The records >>

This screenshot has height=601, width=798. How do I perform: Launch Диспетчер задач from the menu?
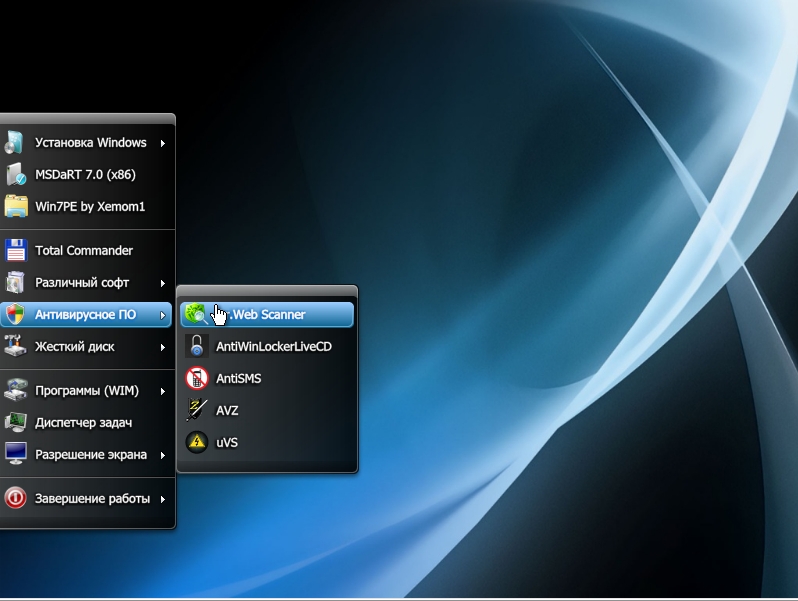click(x=83, y=423)
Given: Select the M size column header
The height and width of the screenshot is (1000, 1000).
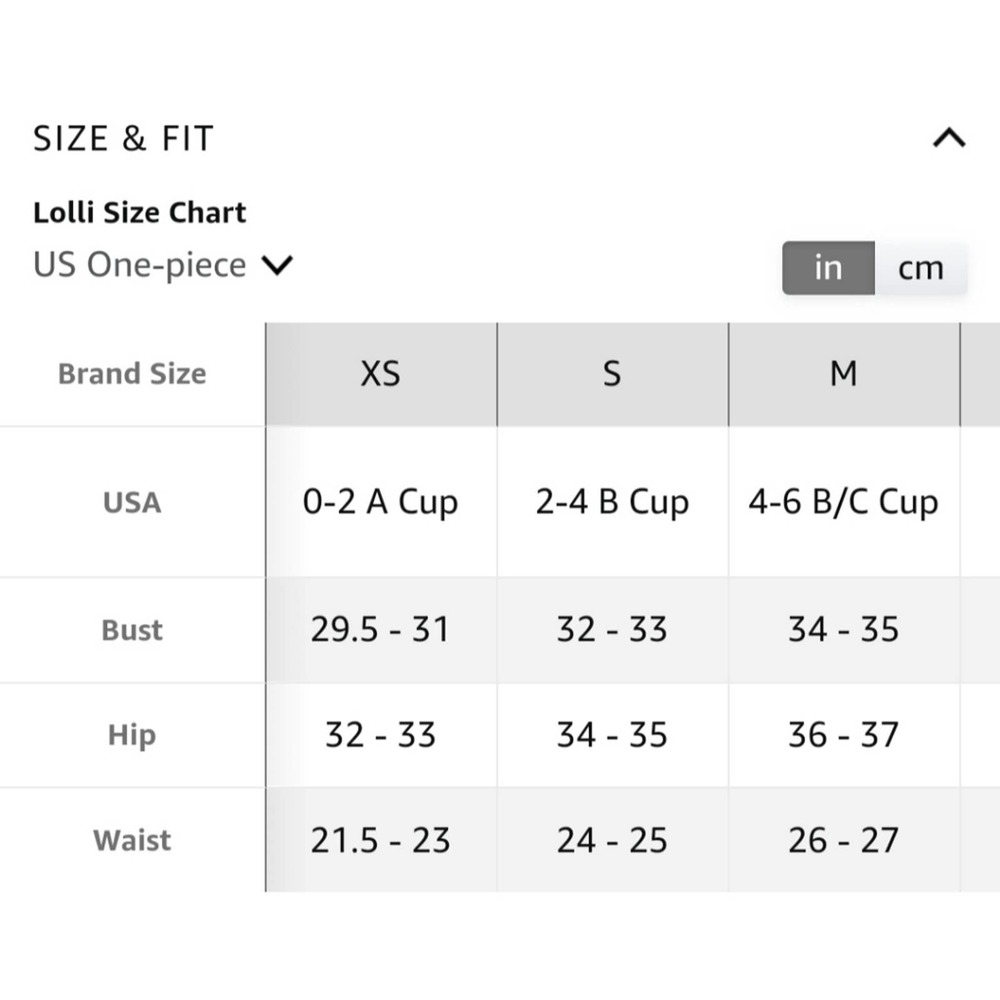Looking at the screenshot, I should click(843, 374).
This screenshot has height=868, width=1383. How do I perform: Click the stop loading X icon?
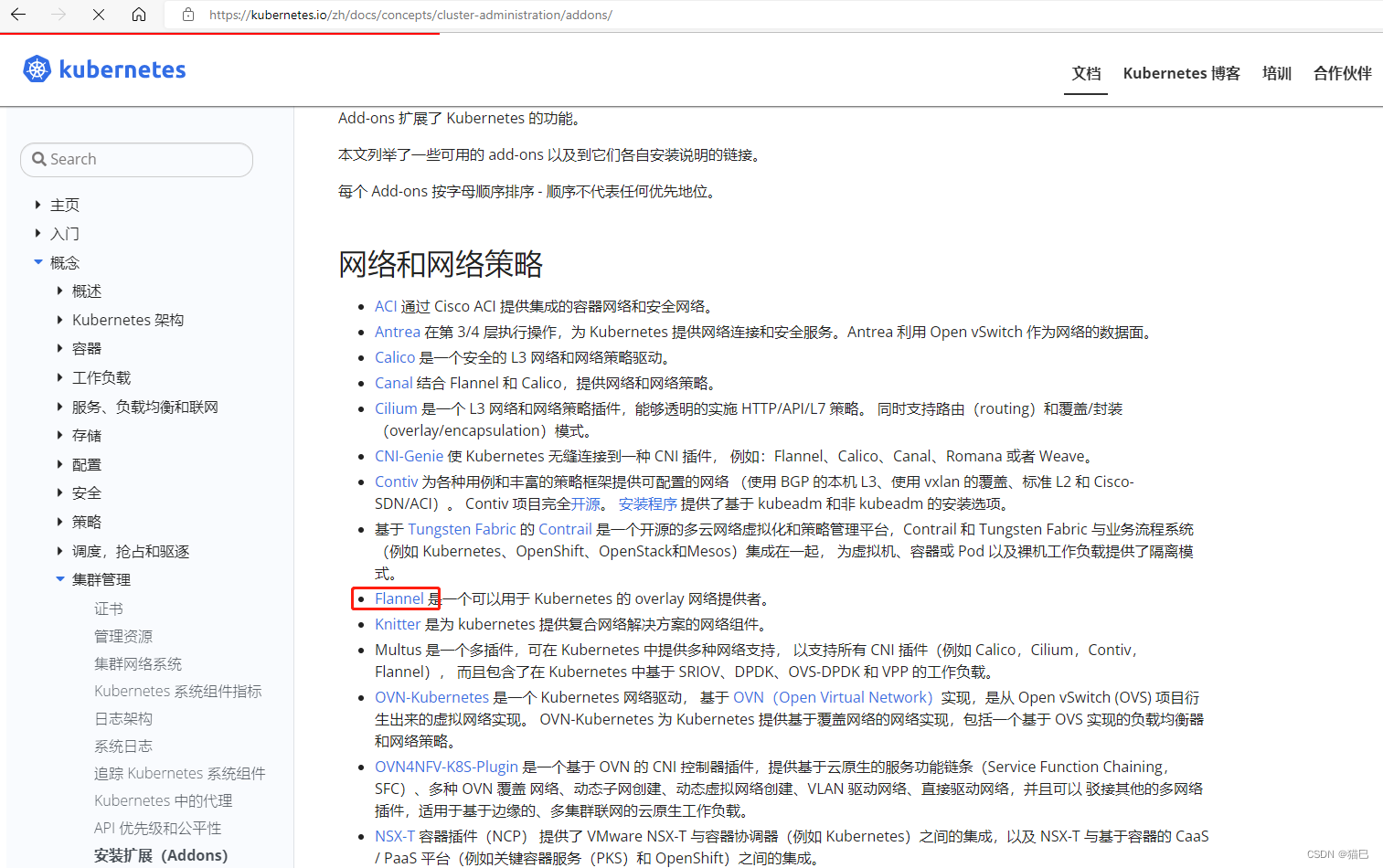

What to produce >>
All of the entries, apart from the pictures, must be returned exactly.

Task solution >>
This screenshot has height=601, width=798. How do I perform: Launch Диспетчер задач from the menu?
click(x=83, y=423)
Given: Select the M size column header
The height and width of the screenshot is (1000, 1000).
Looking at the screenshot, I should click(843, 374).
This screenshot has height=868, width=1383. How do I perform: Click the stop loading X icon?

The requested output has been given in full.